カラスの額にある第三の目が、光を反射してはっきりと見て取れた。まぎれもない闇鴉の姿だった。
ナイゼルの説明にあった通り、大きさは普通のカラスをやや上回る程度。鳥としては大型だが、魔物としては驚くほどではない。
それでも、あれだけの数に襲われれば脅威だ。何十羽という闇鴉の群れが、視界を覆わんばかりにこちらへ向かってきていたのだ。
「ふん、騒がしい奴らだな」
メリューは慌てる素振りもなくつぶやいた。
「坊っちゃん、久々に我々の連携を見せてやりましょう」
ナイゼルがソロンに向けて声をかけた。
シグトラやガノンドの指導を受けた兄弟弟子として、二人は何度となく力を合わせてきた。息を合わせるのはたやすいことだった。
「分かった、ナイゼル。けど、この刀でやるのは初めてだね」
「なに、要領は同じですよ。坊っちゃんが炎を放ち、私の風がそれを広げる。それであんな鳥など一網打尽ですよ」
「よし!」
ソロンはかけ声と共に、蒼煌の刀を迫りくる影へと向けた。
……が、目の前で展開する光景に、ソロンは思わず絶句した。
闇鴉が一羽、また一羽と深淵の亀裂へ吸い込まれていく。
一瞬、自ら飛び込んでいるのかと疑ったが、そうではない。カラス語は分からぬソロンにも、その鳴き声は悲鳴に近いと察せられた。

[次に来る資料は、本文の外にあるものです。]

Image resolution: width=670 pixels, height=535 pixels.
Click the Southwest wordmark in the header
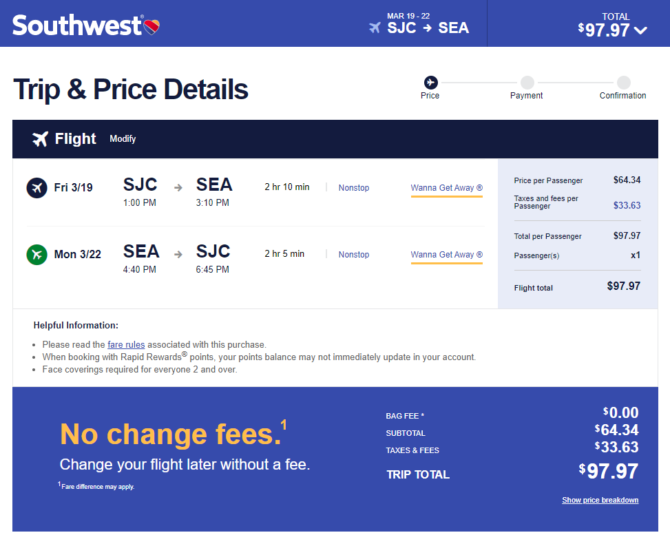[77, 26]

闇鴉の勢いと数は次第に増していき、やがては群れのまま吸い込まれていくようになった。青い光に照らされて映るそれは、まるで黒い奔流のようだった。
「あー」
呆けたようにソロンはその流れを見ていた。武器を構えていた部隊の皆も、同じように拍子抜けしていた。
「……メリューさん、何をされているのですか?」
かろうじてナイゼルがメリューへと声をかけた。
メリューは瞳を強く紫に光らせながら、黒い奔流を凝視していた。……というよりも、この流れを作ったのは彼女らしい。
「見ての通りだ。おあつらえ向きに手頃な穴があったので、試しに捨ててみた。あのぐらいの大きさなら私の魔法も有効らしい」
メリューは視線をそらさずに答えた。
「捨てるって……ゴミじゃあるまいし」
「焼いて食えるわけでもあるまいし、ゴミと大差なかろう」
メリューは容赦なかった。
そうこうしているうちに、哀れ全ての闇鴉が深淵へと飲み込まれていった。
翼があれば深淵の底からも、舞い上がってくるかもしれない。そう思いしばらく待ってみたが、鳥達が亀裂から戻ってくる気配はなかった。
「……戻ってこないね。みんな、どこ行ったんだろう?」
「さてな。深淵の底としか言いようがあるまい」
瞳を休めるように、メリューは瞬きしていた。